*Exercise instructions*. A faithful transcription of the entries below is required.

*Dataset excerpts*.
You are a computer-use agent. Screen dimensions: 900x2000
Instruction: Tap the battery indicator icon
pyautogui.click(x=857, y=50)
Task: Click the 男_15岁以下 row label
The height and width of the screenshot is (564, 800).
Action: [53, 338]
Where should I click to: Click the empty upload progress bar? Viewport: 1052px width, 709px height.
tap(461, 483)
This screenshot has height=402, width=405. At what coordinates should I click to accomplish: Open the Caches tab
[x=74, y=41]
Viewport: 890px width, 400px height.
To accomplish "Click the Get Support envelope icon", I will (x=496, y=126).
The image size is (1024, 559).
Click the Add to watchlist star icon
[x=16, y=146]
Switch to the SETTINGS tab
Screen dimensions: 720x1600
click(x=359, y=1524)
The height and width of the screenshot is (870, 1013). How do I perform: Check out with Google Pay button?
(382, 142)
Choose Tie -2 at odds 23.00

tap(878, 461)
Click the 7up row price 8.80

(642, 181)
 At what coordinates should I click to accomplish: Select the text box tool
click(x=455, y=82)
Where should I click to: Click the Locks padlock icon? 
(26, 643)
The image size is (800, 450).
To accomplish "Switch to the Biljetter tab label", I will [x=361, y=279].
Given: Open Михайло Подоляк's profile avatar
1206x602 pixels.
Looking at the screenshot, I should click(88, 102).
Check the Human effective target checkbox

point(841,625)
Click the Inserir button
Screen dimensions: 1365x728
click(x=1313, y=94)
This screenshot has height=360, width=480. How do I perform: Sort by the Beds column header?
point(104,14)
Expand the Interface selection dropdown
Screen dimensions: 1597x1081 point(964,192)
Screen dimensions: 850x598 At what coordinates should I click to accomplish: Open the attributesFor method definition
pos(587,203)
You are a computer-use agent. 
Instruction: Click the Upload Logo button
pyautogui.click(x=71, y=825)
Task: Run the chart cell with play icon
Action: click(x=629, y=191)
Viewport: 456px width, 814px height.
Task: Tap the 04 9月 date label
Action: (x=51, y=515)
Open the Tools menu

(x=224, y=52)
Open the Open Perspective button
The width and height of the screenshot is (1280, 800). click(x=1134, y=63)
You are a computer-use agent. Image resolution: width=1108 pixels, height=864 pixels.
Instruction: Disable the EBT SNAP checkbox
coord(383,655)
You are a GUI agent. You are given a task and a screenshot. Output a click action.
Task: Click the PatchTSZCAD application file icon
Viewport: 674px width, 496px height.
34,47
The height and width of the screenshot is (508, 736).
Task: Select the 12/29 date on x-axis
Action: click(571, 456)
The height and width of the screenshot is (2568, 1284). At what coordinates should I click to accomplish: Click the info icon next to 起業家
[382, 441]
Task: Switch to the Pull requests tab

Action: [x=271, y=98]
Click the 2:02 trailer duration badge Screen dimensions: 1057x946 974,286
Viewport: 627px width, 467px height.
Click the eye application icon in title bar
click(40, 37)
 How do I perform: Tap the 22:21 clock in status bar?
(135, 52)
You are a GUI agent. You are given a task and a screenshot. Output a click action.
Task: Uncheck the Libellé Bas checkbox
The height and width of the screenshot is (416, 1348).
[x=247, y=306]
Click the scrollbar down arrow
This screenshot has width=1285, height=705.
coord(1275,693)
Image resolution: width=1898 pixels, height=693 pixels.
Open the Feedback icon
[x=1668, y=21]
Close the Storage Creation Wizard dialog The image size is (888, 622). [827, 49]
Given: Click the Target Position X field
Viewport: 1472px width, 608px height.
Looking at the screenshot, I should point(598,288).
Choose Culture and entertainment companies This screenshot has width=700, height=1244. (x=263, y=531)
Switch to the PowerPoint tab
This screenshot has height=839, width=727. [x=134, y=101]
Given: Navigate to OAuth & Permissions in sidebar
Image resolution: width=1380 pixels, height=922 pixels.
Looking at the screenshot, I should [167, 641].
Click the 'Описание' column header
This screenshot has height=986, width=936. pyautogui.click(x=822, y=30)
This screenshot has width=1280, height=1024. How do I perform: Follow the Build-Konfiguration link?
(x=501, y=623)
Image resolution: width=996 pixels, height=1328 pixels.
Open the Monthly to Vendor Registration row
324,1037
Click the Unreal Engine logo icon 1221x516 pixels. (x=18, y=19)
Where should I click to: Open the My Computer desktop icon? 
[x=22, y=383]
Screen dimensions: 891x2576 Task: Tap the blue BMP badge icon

*Task result*.
You are a computer-use agent. Screen dimensions: 900x2000
Instruction: Tap the battery indicator icon
pyautogui.click(x=857, y=50)
Task: Click the 男_15岁以下 row label
The height and width of the screenshot is (564, 800).
Action: [53, 338]
Where should I click to: Click the empty upload progress bar? Viewport: 1052px width, 709px height.
tap(461, 483)
This screenshot has height=402, width=405. At what coordinates should I click to accomplish: Open the Caches tab
[x=74, y=41]
Viewport: 890px width, 400px height.
To accomplish "Click the Get Support envelope icon", I will (x=496, y=126).
The image size is (1024, 559).
Click the Add to watchlist star icon
[x=16, y=146]
Switch to the SETTINGS tab
Screen dimensions: 720x1600
click(x=359, y=1524)
The height and width of the screenshot is (870, 1013). How do I perform: Check out with Google Pay button?
(382, 142)
Choose Tie -2 at odds 23.00

tap(878, 461)
Click the 7up row price 8.80

(642, 181)
 At what coordinates should I click to accomplish: Select the text box tool
click(x=455, y=82)
Where should I click to: Click the Locks padlock icon? 
(26, 643)
The image size is (800, 450).
To accomplish "Switch to the Biljetter tab label", I will [x=361, y=279].
Given: Open Михайло Подоляк's profile avatar
1206x602 pixels.
Looking at the screenshot, I should click(88, 102).
Check the Human effective target checkbox

point(841,625)
Click the Inserir button
Screen dimensions: 1365x728
click(x=1313, y=94)
This screenshot has height=360, width=480. How do I perform: Sort by the Beds column header?
point(104,14)
Expand the Interface selection dropdown
Screen dimensions: 1597x1081 point(964,192)
Screen dimensions: 850x598 At what coordinates should I click to accomplish: Open the attributesFor method definition
pos(587,203)
You are a computer-use agent. 
Instruction: Click the Upload Logo button
pyautogui.click(x=71, y=825)
Task: Run the chart cell with play icon
Action: click(x=629, y=191)
Viewport: 456px width, 814px height.
Task: Tap the 04 9月 date label
Action: (x=51, y=515)
Open the Tools menu

(x=224, y=52)
Open the Open Perspective button
The width and height of the screenshot is (1280, 800). click(x=1134, y=63)
You are a computer-use agent. Image resolution: width=1108 pixels, height=864 pixels.
Instruction: Disable the EBT SNAP checkbox
coord(383,655)
You are a GUI agent. You are given a task and a screenshot. Output a click action.
Task: Click the PatchTSZCAD application file icon
Viewport: 674px width, 496px height.
34,47
The height and width of the screenshot is (508, 736).
Task: Select the 12/29 date on x-axis
Action: click(571, 456)
The height and width of the screenshot is (2568, 1284). At what coordinates should I click to accomplish: Click the info icon next to 起業家
[382, 441]
Task: Switch to the Pull requests tab

Action: [x=271, y=98]
Click the 2:02 trailer duration badge Screen dimensions: 1057x946 974,286
Viewport: 627px width, 467px height.
Click the eye application icon in title bar
click(40, 37)
 How do I perform: Tap the 22:21 clock in status bar?
(135, 52)
You are a GUI agent. You are given a task and a screenshot. Output a click action.
Task: Uncheck the Libellé Bas checkbox
The height and width of the screenshot is (416, 1348).
[x=247, y=306]
Click the scrollbar down arrow
This screenshot has width=1285, height=705.
coord(1275,693)
Image resolution: width=1898 pixels, height=693 pixels.
Open the Feedback icon
[x=1668, y=21]
Close the Storage Creation Wizard dialog The image size is (888, 622). [827, 49]
Given: Click the Target Position X field
Viewport: 1472px width, 608px height.
Looking at the screenshot, I should point(598,288).
Choose Culture and entertainment companies This screenshot has width=700, height=1244. (x=263, y=531)
Switch to the PowerPoint tab
This screenshot has height=839, width=727. [x=134, y=101]
Given: Navigate to OAuth & Permissions in sidebar
Image resolution: width=1380 pixels, height=922 pixels.
Looking at the screenshot, I should [167, 641].
Click the 'Описание' column header
This screenshot has height=986, width=936. pyautogui.click(x=822, y=30)
This screenshot has width=1280, height=1024. How do I perform: Follow the Build-Konfiguration link?
(x=501, y=623)
Image resolution: width=996 pixels, height=1328 pixels.
Open the Monthly to Vendor Registration row
324,1037
Click the Unreal Engine logo icon 1221x516 pixels. (x=18, y=19)
Where should I click to: Open the My Computer desktop icon? 
[x=22, y=383]
Screen dimensions: 891x2576 Task: Tap the blue BMP badge icon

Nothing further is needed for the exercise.